Agent Orchestrator

Overview

Orchestrate multi-agent work end-to-end: delegate audits and fixes, reconcile results, enforce quality gates, and deliver a validated outcome.

Follow this core pattern: delegate a fresh implementer per cluster, then run a two-stage review (spec compliance first, then code quality).

Non-negotiable rule: never implement changes directly (no coding, no file edits).

Agent Roles (incl. tiered variants — choose per task complexity)

Assume these roles are available in your environment. Choose tiered variants based on task complexity and risk. Do not edit agent definitions or configs. If a required role is missing, stop and ask the operator to configure it.

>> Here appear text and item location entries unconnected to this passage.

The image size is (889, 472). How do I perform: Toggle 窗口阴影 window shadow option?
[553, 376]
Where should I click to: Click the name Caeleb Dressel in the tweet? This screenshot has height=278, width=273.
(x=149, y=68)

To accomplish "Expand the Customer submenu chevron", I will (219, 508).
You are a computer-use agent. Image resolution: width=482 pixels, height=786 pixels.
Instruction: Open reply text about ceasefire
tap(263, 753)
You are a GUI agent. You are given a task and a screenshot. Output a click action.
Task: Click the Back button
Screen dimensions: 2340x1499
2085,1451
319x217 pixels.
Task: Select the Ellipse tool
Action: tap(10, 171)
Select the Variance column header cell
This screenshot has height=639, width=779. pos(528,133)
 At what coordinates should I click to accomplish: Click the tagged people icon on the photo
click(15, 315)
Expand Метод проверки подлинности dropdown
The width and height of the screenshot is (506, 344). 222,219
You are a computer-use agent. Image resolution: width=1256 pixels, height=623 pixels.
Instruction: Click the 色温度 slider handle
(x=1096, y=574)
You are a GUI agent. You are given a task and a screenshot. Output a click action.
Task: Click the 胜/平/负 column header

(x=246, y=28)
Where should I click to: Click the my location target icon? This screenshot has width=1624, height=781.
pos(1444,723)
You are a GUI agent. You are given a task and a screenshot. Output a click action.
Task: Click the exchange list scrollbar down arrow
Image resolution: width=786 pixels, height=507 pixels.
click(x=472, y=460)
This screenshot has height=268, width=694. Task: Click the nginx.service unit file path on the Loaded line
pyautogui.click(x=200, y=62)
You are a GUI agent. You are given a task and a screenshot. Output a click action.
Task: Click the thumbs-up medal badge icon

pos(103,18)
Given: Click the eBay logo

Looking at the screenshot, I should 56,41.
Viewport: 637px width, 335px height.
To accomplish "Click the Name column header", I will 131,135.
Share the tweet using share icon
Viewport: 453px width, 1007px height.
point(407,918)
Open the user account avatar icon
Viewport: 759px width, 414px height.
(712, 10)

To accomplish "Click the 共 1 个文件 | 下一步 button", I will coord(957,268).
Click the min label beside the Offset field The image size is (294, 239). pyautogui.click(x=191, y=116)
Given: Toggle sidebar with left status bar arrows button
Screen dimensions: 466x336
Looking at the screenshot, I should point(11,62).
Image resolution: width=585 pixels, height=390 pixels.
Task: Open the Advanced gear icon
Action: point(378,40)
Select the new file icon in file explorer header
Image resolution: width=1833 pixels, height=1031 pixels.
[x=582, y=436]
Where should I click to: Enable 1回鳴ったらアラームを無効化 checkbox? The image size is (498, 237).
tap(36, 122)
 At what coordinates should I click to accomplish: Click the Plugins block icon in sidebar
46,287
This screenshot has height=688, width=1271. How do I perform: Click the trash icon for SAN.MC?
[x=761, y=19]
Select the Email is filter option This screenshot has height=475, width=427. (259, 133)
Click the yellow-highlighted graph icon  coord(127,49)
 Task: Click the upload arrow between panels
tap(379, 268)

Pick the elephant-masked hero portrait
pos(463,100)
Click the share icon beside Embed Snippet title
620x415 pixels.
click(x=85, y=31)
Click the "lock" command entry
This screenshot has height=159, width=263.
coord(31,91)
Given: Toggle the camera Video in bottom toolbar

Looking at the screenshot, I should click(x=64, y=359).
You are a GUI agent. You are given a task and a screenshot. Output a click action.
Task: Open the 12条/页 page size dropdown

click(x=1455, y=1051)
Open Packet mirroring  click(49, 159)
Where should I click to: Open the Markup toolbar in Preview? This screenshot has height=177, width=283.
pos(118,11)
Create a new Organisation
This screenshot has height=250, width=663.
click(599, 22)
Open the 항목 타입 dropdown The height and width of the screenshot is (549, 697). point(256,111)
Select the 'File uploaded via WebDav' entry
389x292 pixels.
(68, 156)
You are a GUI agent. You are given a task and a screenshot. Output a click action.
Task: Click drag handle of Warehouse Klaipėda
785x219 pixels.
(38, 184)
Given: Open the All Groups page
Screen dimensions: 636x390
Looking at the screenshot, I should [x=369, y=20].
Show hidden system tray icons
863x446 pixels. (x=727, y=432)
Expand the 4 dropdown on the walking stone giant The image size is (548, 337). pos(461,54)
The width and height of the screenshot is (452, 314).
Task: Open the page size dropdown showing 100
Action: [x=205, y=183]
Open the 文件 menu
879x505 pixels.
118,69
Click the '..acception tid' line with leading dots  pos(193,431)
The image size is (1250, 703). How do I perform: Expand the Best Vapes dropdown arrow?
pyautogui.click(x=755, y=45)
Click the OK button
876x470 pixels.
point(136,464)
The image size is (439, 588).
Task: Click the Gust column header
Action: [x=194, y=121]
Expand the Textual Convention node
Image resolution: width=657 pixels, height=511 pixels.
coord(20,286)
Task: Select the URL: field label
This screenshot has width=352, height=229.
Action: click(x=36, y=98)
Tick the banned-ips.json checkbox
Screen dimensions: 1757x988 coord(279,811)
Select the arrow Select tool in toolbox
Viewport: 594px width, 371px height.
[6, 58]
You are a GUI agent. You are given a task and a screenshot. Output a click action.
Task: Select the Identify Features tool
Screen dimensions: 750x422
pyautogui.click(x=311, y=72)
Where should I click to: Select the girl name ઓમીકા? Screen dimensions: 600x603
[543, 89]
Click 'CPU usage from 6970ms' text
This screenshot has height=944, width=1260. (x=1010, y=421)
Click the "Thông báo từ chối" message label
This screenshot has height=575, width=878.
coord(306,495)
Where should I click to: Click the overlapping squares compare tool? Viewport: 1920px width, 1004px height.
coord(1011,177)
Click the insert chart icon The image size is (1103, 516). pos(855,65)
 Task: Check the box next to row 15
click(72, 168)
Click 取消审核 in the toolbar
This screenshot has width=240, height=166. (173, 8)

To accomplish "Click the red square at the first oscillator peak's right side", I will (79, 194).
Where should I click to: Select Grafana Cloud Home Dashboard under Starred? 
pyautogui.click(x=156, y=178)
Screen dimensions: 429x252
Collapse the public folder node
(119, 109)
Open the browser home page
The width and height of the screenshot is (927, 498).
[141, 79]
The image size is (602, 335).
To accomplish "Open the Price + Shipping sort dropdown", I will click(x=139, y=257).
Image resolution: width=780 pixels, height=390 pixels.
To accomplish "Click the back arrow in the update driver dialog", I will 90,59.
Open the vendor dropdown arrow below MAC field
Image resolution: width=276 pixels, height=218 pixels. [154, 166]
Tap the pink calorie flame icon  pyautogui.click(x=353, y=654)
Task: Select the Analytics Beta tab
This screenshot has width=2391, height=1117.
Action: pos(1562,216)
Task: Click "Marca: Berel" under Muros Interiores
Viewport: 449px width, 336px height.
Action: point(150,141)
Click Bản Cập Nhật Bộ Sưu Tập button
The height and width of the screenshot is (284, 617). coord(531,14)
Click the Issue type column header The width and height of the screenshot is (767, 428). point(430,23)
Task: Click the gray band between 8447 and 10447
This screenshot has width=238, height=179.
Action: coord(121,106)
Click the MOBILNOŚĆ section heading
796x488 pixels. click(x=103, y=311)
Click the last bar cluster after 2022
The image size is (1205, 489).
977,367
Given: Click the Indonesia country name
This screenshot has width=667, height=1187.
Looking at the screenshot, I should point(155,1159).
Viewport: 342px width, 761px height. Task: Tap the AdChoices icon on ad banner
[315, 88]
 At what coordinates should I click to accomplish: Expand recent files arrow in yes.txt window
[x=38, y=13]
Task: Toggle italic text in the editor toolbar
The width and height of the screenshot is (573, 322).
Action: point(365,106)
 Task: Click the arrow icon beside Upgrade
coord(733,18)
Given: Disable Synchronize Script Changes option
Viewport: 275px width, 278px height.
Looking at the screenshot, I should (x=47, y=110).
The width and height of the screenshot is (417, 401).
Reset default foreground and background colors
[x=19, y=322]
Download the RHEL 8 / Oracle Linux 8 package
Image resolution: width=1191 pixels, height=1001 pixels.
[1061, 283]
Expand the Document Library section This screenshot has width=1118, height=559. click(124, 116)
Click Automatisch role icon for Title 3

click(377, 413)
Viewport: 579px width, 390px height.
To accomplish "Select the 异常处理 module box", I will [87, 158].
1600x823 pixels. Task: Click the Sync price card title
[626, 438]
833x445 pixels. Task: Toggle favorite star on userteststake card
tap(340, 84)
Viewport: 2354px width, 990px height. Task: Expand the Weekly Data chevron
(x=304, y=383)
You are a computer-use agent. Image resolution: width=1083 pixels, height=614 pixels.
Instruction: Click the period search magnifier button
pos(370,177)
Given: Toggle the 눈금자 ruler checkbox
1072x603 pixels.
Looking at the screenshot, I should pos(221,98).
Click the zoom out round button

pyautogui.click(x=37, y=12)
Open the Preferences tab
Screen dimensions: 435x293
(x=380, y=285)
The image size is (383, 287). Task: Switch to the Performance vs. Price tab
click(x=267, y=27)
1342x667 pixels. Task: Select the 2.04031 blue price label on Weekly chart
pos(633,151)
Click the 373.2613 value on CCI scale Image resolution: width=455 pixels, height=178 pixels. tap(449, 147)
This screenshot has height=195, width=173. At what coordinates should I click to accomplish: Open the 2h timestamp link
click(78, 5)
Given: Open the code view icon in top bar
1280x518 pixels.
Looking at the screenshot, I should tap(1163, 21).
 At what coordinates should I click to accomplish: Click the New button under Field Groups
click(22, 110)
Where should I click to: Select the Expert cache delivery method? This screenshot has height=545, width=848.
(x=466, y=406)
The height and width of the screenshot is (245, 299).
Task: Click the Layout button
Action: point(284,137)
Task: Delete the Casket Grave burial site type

architect (design/decisions/contracts)
auditor / auditor_high (read-only issue finding; no fixes)
explorer / scout (read-only repo lookup)
implementer_medium / implementer / implementer_xhigh (code + tests)
spec_reviewer (read-only, PASS/FAIL: nothing missing, nothing extra)
quality_reviewer (read-only, PASS/FAIL: maintainability + test quality)

Workflow

Use skills when they directly match a subtask
- If a skill matches the task, invoke it explicitly and follow it (e.g., $web-fetch-to-markdown <url>).
- When delegating, tell sub-agents which skill to use in their prompt (e.g., “Use $git-commit for the commit step.”).
Freeze scope + success criteria
- Restate the mission, constraints, and “done” criteria in concrete terms.
- Identify any authoritative sources (docs/specs) and record what claims must be backed by evidence.
Create a phase plan and keep it current
- Use your environment’s planning mechanism (e.g., update_plan if available) to track phases and prevent drifting.
- Prefer 4–7 steps; keep exactly one step in progress.
Decompose into subsystems
- Choose subsystems that can be audited independently (API surface, core logic, error handling, perf, integrations, tests, docs).
- For each subsystem, define 2–5 invariants (what must always be true).
Run dual independent audits per subsystem
- Choose the audit tiers:
  - Default: spawn auditor + auditor (fast/cheap).
  - High-risk or subtle work (security, auth, money, data loss, concurrency, cross-module interactions, or when prior audits disagree): spawn auditor_high + auditor (one deep, one fast).
  - Maximum assurance: spawn auditor_high + auditor_high.
- Spawn two independent auditors per subsystem (auditA and auditB) using the chosen tiers.
- Tell them to work independently until reconciliation (no cross-talk).
- Require evidence for every issue (repo location, deterministic repro, expected vs actual, severity).
Reconcile audits into a single confirmed issue list
- Compare auditA vs auditB outputs and keep only mutually confirmed issues (or independently verify disputed ones with explorer).
- Track rejected candidates with a brief reason (weak evidence, out of scope, non-deterministic).
- Use this reconciled list as the only input to implementation.
- Reconciliation output:
  - Confirmed issues (only mutual)
  - Rejected candidates (reason)
  - Consensus achieved: YES/NO
Implement in clusters with clear ownership
- Group confirmed issues into clusters that can be fixed with minimal coupling.
- Spawn exactly one implementer tier per cluster:
  - Use implementer_medium for trivial, low-risk edits.
  - Use implementer for most work.
  - Use implementer_xhigh for tricky bugs, risky refactors, or high-stakes changes.
- Assign each implementer a file set to “own” and require them to avoid broad refactors.
- Do not implement any cluster work directly; always delegate to the implementer (even for “quick” changes).
- Every fix must come with a regression test (unit/integration/e2e as appropriate).
- For each cluster, run a two-stage review loop:
  - Have the implementer complete the cluster (tests, self-review) and report what changed.
  - spec_reviewer validates “nothing more, nothing less” by reading code (do not trust the report).
  - quality_reviewer validates maintainability and test quality (only after spec compliance passes).
  - If any review FAILs, send concrete feedback to the implementer and repeat the failed review stage.
Enforce review gates
- Do not merge/land a cluster unless spec compliance PASS and code quality PASS are both recorded with concrete references.
Integrate + validate
- Run the repo’s standard validations (tests, lint, build, typecheck).
- If the repo has no clear commands, discover them from README, package.json, pyproject.toml, CI config, etc.
Deliver a concise completion report
- State what is usable now.
- State what remains intentionally unsupported (with next steps/issues).
- List commands executed (at least key validation commands) and results.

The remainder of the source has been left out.